*Prompt:* Repeat only what appears from the line containing "The height and width of the screenshot is (1099, 700)." through the last line of the listing below, exactly as written.
═════ Available data
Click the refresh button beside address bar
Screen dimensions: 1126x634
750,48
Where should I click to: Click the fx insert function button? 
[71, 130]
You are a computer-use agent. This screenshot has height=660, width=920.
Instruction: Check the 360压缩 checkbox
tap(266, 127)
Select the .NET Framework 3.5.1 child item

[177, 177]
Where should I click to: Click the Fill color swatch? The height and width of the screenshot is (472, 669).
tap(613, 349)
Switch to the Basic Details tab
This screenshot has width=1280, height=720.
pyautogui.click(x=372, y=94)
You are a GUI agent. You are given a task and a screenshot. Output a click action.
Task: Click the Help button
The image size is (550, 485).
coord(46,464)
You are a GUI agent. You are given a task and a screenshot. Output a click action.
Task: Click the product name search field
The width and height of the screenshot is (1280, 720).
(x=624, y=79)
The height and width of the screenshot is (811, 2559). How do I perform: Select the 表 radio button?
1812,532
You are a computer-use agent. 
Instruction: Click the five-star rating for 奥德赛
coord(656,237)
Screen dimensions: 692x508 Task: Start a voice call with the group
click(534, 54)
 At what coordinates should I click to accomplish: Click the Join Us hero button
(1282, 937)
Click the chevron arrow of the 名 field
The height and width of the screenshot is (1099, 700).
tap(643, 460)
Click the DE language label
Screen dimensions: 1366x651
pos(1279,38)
══════════
*Output:*
The height and width of the screenshot is (1099, 700).
tap(643, 460)
Click the DE language label
Screen dimensions: 1366x651
pos(1279,38)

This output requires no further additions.